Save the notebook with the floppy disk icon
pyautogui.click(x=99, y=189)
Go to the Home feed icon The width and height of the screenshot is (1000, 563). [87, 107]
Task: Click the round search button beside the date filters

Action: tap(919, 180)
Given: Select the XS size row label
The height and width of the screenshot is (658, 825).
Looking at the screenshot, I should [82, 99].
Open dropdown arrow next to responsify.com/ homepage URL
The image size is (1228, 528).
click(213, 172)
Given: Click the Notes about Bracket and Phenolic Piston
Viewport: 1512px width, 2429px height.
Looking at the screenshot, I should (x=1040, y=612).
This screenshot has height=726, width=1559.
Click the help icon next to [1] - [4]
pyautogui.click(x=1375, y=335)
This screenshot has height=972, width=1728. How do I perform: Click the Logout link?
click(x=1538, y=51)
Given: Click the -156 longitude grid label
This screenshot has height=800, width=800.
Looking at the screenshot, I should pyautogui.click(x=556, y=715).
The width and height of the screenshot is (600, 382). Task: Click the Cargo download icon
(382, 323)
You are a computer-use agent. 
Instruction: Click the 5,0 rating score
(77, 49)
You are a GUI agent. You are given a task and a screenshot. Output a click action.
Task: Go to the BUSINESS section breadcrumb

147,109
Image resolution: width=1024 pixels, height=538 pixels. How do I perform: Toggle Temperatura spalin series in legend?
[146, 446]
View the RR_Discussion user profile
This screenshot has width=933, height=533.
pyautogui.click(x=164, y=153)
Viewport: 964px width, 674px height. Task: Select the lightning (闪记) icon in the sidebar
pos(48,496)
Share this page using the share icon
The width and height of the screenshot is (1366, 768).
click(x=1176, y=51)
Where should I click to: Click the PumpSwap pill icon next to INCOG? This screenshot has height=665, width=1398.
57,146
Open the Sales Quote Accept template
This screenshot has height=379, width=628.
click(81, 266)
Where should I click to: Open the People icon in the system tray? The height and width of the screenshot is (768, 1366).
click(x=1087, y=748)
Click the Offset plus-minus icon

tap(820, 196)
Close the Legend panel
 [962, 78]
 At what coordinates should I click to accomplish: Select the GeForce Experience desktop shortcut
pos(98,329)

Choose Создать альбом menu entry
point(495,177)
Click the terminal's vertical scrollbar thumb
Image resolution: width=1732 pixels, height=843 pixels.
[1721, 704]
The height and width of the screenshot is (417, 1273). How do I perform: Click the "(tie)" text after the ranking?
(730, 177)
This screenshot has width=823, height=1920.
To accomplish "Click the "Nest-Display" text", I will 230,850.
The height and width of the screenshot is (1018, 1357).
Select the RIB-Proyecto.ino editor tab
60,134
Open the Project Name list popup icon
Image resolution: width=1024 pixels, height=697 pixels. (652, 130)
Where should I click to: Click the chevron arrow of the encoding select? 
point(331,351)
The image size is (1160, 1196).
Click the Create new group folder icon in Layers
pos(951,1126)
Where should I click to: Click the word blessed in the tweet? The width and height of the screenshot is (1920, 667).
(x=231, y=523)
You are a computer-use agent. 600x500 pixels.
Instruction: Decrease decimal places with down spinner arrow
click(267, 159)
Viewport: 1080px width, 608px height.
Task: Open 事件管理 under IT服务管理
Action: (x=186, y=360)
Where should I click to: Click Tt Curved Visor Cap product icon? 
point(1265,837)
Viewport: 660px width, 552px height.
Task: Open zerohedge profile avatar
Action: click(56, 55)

# OBJECTIVE:
Put every line of the material above into a numbered list, one line per item, and leave out the blank lines.

# TASK ANSWER:
1. Save the notebook with the floppy disk icon
2. pyautogui.click(x=99, y=189)
3. Go to the Home feed icon The width and height of the screenshot is (1000, 563). [87, 107]
4. Task: Click the round search button beside the date filters
5. Action: tap(919, 180)
6. Given: Select the XS size row label
7. The height and width of the screenshot is (658, 825).
8. Looking at the screenshot, I should [82, 99].
9. Open dropdown arrow next to responsify.com/ homepage URL
10. The image size is (1228, 528).
11. click(213, 172)
12. Given: Click the Notes about Bracket and Phenolic Piston
13. Viewport: 1512px width, 2429px height.
14. Looking at the screenshot, I should (x=1040, y=612).
15. This screenshot has height=726, width=1559.
16. Click the help icon next to [1] - [4]
17. pyautogui.click(x=1375, y=335)
18. This screenshot has height=972, width=1728. How do I perform: Click the Logout link?
19. click(x=1538, y=51)
20. Given: Click the -156 longitude grid label
21. This screenshot has height=800, width=800.
22. Looking at the screenshot, I should pyautogui.click(x=556, y=715).
23. The width and height of the screenshot is (600, 382). Task: Click the Cargo download icon
24. (382, 323)
25. You are a computer-use agent. 
26. Instruction: Click the 5,0 rating score
27. (77, 49)
28. You are a GUI agent. You are given a task and a screenshot. Output a click action.
29. Task: Go to the BUSINESS section breadcrumb
30. 147,109
31. Image resolution: width=1024 pixels, height=538 pixels. How do I perform: Toggle Temperatura spalin series in legend?
32. [146, 446]
33. View the RR_Discussion user profile
34. This screenshot has width=933, height=533.
35. pyautogui.click(x=164, y=153)
36. Viewport: 964px width, 674px height. Task: Select the lightning (闪记) icon in the sidebar
37. pos(48,496)
38. Share this page using the share icon
39. The width and height of the screenshot is (1366, 768).
40. click(x=1176, y=51)
41. Where should I click to: Click the PumpSwap pill icon next to INCOG? This screenshot has height=665, width=1398.
42. 57,146
43. Open the Sales Quote Accept template
44. This screenshot has height=379, width=628.
45. click(81, 266)
46. Where should I click to: Open the People icon in the system tray? The height and width of the screenshot is (768, 1366).
47. click(x=1087, y=748)
48. Click the Offset plus-minus icon
49. tap(820, 196)
50. Close the Legend panel
51.  [962, 78]
52.  At what coordinates should I click to accomplish: Select the GeForce Experience desktop shortcut
53. pos(98,329)
54. Choose Создать альбом menu entry
55. point(495,177)
56. Click the terminal's vertical scrollbar thumb
57. Image resolution: width=1732 pixels, height=843 pixels.
58. [1721, 704]
59. The height and width of the screenshot is (417, 1273). How do I perform: Click the "(tie)" text after the ranking?
60. (730, 177)
61. This screenshot has width=823, height=1920.
62. To accomplish "Click the "Nest-Display" text", I will 230,850.
63. The height and width of the screenshot is (1018, 1357).
64. Select the RIB-Proyecto.ino editor tab
65. 60,134
66. Open the Project Name list popup icon
67. Image resolution: width=1024 pixels, height=697 pixels. (652, 130)
68. Where should I click to: Click the chevron arrow of the encoding select? 
69. point(331,351)
70. The image size is (1160, 1196).
71. Click the Create new group folder icon in Layers
72. pos(951,1126)
73. Where should I click to: Click the word blessed in the tweet? The width and height of the screenshot is (1920, 667).
74. (x=231, y=523)
75. You are a computer-use agent. 600x500 pixels.
76. Instruction: Decrease decimal places with down spinner arrow
77. click(267, 159)
78. Viewport: 1080px width, 608px height.
79. Task: Open 事件管理 under IT服务管理
80. Action: (x=186, y=360)
81. Where should I click to: Click Tt Curved Visor Cap product icon? 
82. point(1265,837)
83. Viewport: 660px width, 552px height.
84. Task: Open zerohedge profile avatar
85. Action: click(56, 55)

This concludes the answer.